中文是不好。很难!我不喜欢我的老师。。。我要我的古老师!他很好!我想他!但是,我最喜欢说中文。所以,我还在学中文。(Chinese is not good. Its very hard! I don't like my teacher...I want my old teacher! He is very good! I miss him! But I really like speaking chinese. So I am still studying chinese.)

Well, tata for now!

Friday, September 10, 2010

A Beautiful Day in Beijing :)

So I realized I have only written pessimistic stories on here... How could I?? I really am not a pessimist. I promise... I am a happy person :) And I am going to prove it!

Today was not only gorgeous, it was Friday, the day that is always counted down to for 4 days at the start of the week. I had study hall first so of course I got to sleep in, and I woke up to the sun shining into my room with bright, clear blue sky and the wind blowing in the trees. I dont know about you, but I love the wind blowing aspen leaves. It is so gorgeous the way they glisten as they flap back and forth. Aspen leaves are an example of a whisper in the wind. That is really what it sounds like if you close your eyes and listen to leaves waving at you, trying to get your attention. This is what I woke up to this morning, and that is a great start to the last day of the week :)
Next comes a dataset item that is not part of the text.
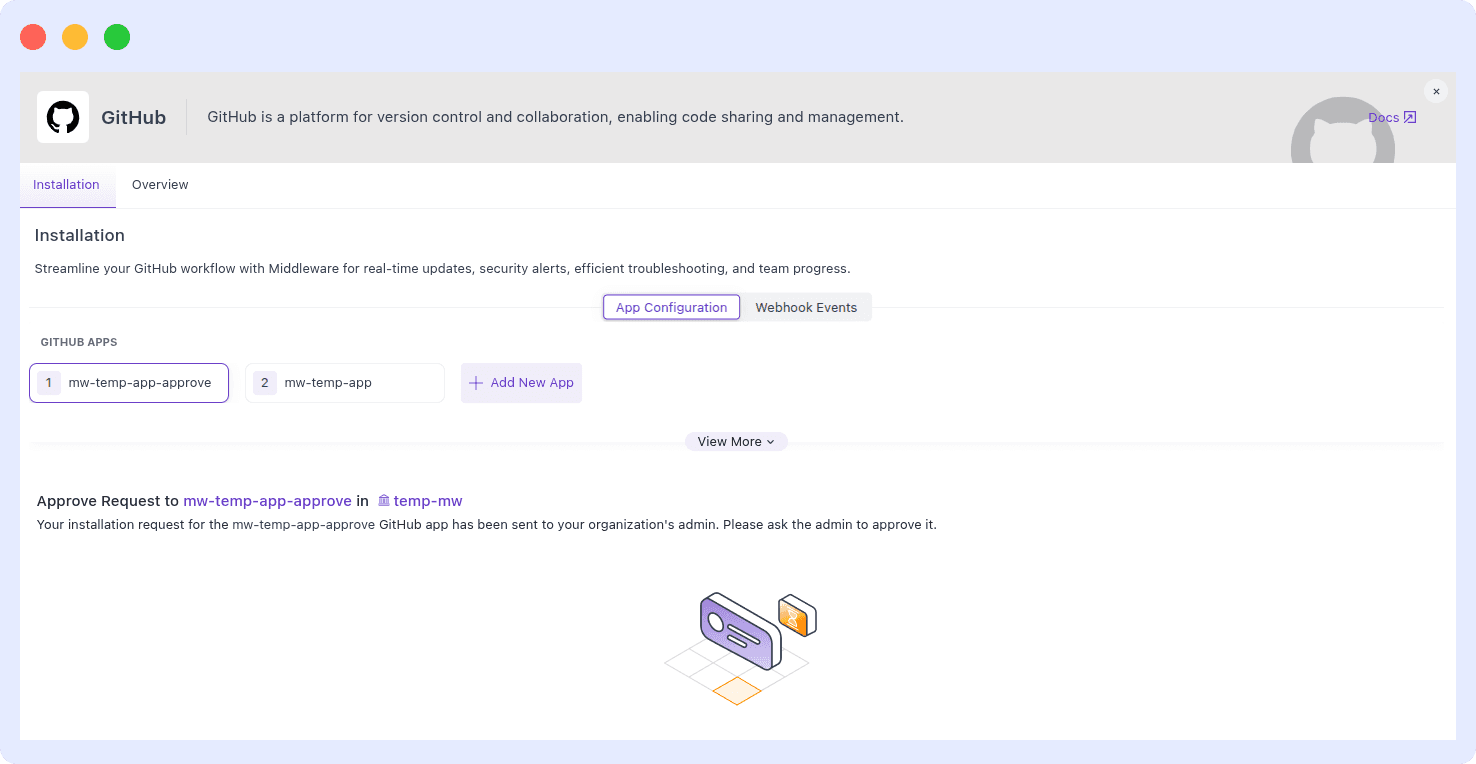Dismiss the panel with the × button
The height and width of the screenshot is (764, 1476).
(x=1436, y=90)
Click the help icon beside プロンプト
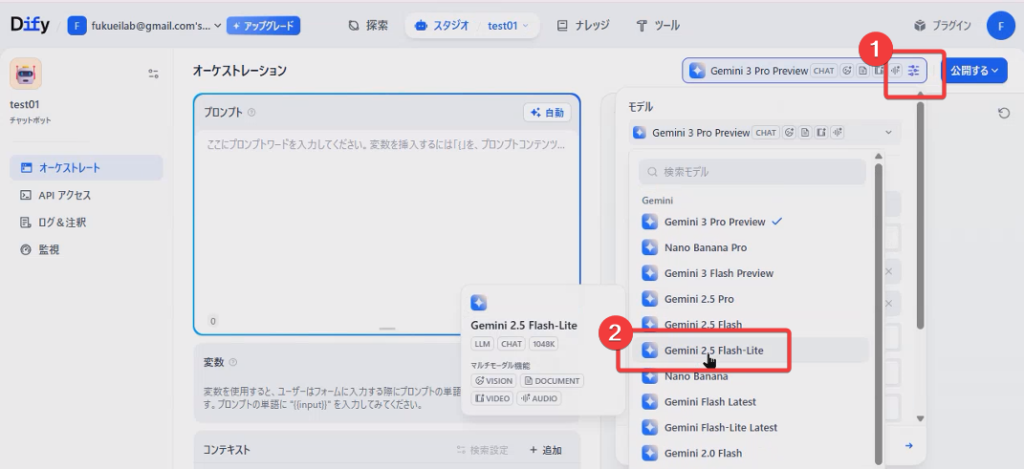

I cleared up my fight over college with my dad, and things are good again. We are still looking at all options. Classes were great today, because we just worked on projects in literally all of my classes today. I also really love English class, and I had that today. Rugby was after school, and in this great weather, it was hard to not enjoy!! I then played some more rugby with my sister, Marissa, Stephen, and Matthew. We got tired of that pretty quickly, and went to eat at the Iron Horse Saloon. Great place to get some mexican food, just for future reference. After, went home, watched a movie and "sleeping over" in Marissa's room :P Such a great day! Gotta love life.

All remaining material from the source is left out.